(Records excerpted from a collection)

┄┄┄┄┄┄┄┄┄┄┄┄┄┄┄┄┄┄┄┄

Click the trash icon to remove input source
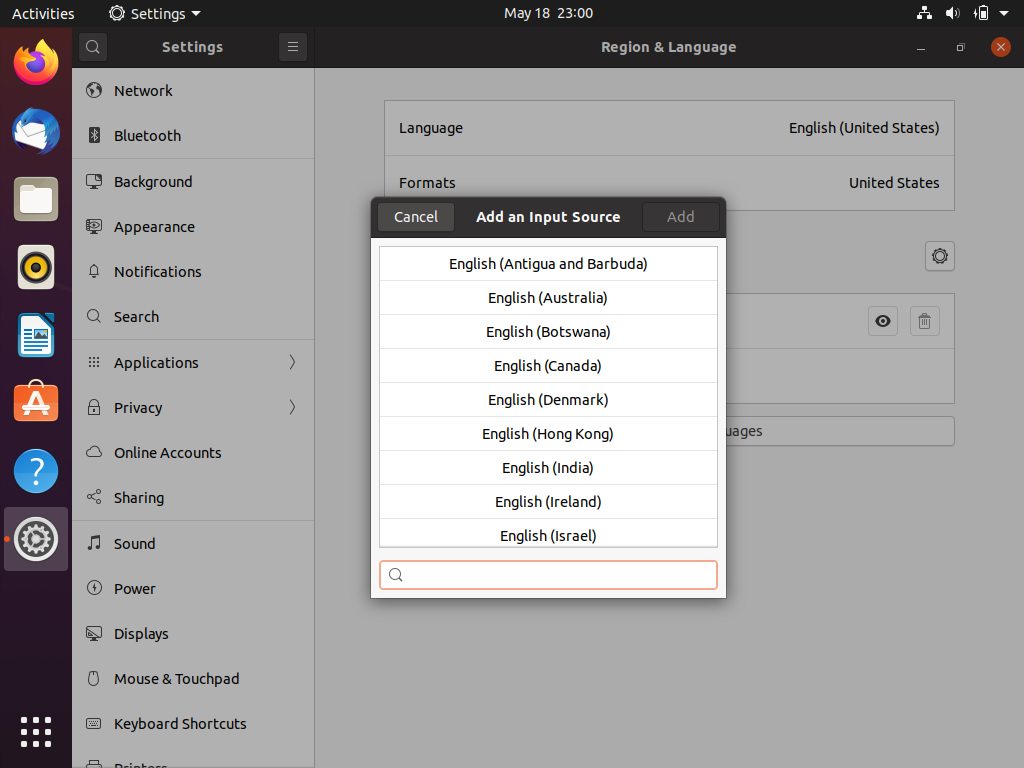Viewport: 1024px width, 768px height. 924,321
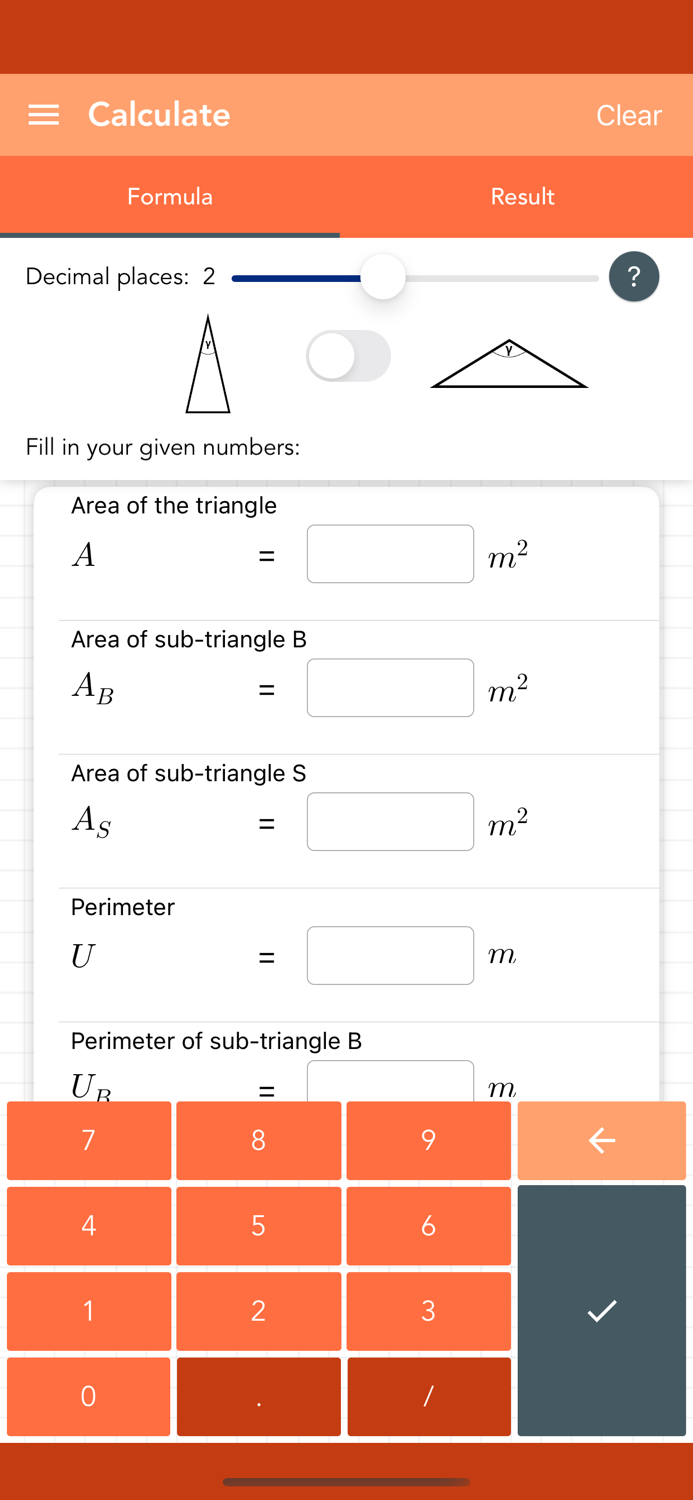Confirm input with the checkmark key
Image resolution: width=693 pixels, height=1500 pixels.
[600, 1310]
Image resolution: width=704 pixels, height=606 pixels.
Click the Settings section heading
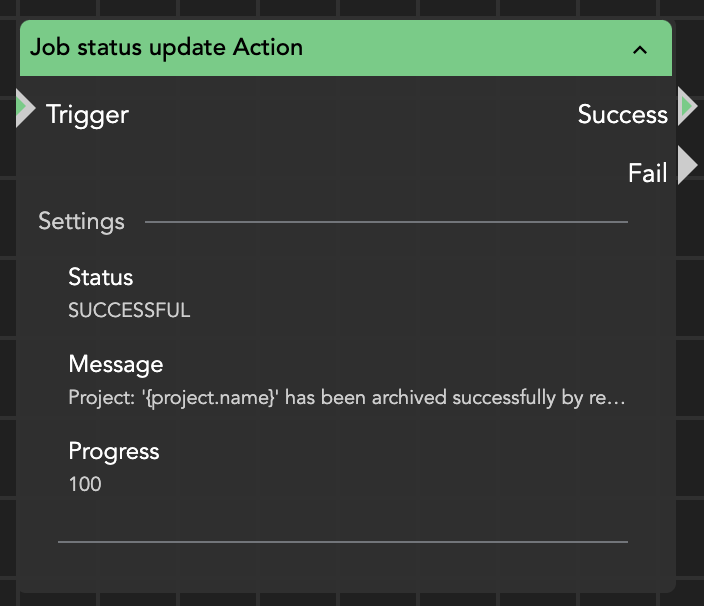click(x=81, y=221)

┄┄┄┄┄┄┄┄┄┄┄┄┄┄┄┄┄┄┄┄

Exclude every picture and copy the remaining data exactly.

**Result of the exercise**
Click the trash icon to remove input source
Viewport: 1024px width, 768px height. 924,321
Confirm input with the checkmark key
Image resolution: width=693 pixels, height=1500 pixels.
[600, 1310]
Image resolution: width=704 pixels, height=606 pixels.
Click the Settings section heading
click(x=81, y=221)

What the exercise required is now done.